All publications and patents cited in this specification are herein incorporated by reference as if each individual publication or patent were specifically and individually indicated to be incorporated by reference. The citation of any publication is for its disclosure prior to the filing date and should not be construed as an admission that the present invention is not entitled to antedate such publication by virtue of prior invention.
While this invention has been particularly shown and described with references to example embodiments thereof, it will be understood by those skilled in the art that the various changes in form and details may be made therein without departing from the scope of the invention encompassed by the appended claims.

Claims

What is claimed is:

1. An immunologic fusion protein comprising flagellin and an HA antigen linked together by a linker wherein the length of the linker and charge of the linker is optimized to increase immunogenicity and reduce reactogenicity of the fusion protein.

2. The fusion protein of claim 2, wherein the HA antigen is from a B strain of influenza virus.

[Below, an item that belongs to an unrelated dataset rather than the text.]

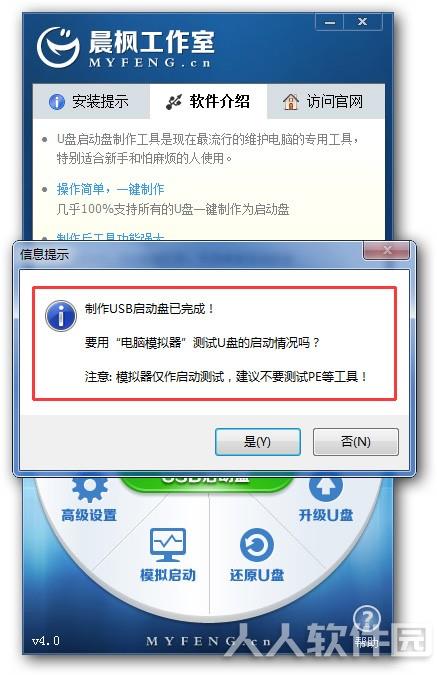Click the 操作简单，一键制作 link text
Viewport: 437px width, 675px height.
pyautogui.click(x=110, y=189)
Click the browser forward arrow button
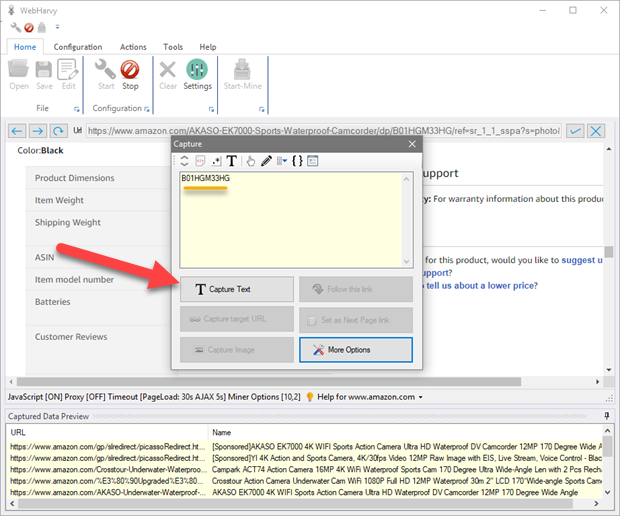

3. The fusion protein of claim 3, wherein the HA antigen is from a H3 strain of influenza virus.

4. A method of improving the antigenicity of flagellin-antigen fusion proteins comprising optimizing the spatial orientation of the antigen to the flagellin by changing the linker length and/or charge such that a TLR5 binding site on the flagellin is not blocked.

5. A method of improving the antigenicity of flagellin-antigen fusion proteins comprising optimizing the charge distribution of the antigen such that a TLR5 binding site on the flagellin is not blocked.

6. A method of improving the antigenicity of flagellin-antigen fusion proteins comprising decreasing the pI of the antigen such that a TLR5 binding site on the flagellin is not blocked.

7. An immunologic composition comprising a flagellin and an antigen wherein the pI of the antigen has been altered such that the pI of the altered antigen is less than the pI of the unaltered antigen.

8. An immunologic composition comprising a flagellin and an antigen wherein the spatial orientation has been altered to preserve the TLR5 binding site on the flagellin.

9. An immunologic composition comprising a flagellin and an antigen wherein herein the charge on the antigen is altered to such that the antigen does not block the TLR5 binding site.